Data for the task:
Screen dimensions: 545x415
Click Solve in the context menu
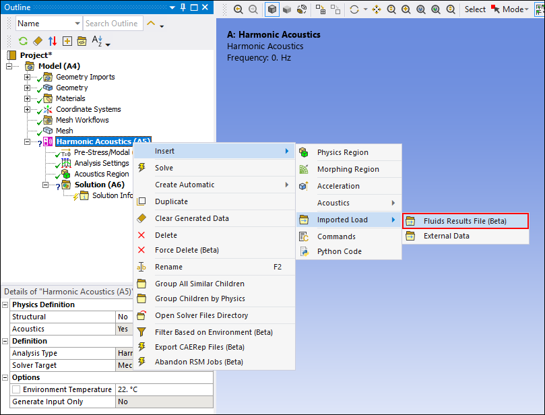164,168
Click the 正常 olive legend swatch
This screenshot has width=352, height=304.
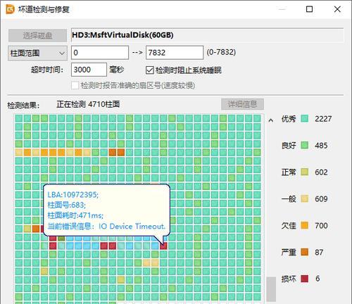tap(305, 172)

Instruction:
Write out the listing again word for word, leaving out the pictures.

Output:
Screen dimensions: 545x415
Click Solve in the context menu
164,168
Click the 正常 olive legend swatch
This screenshot has width=352, height=304.
tap(305, 172)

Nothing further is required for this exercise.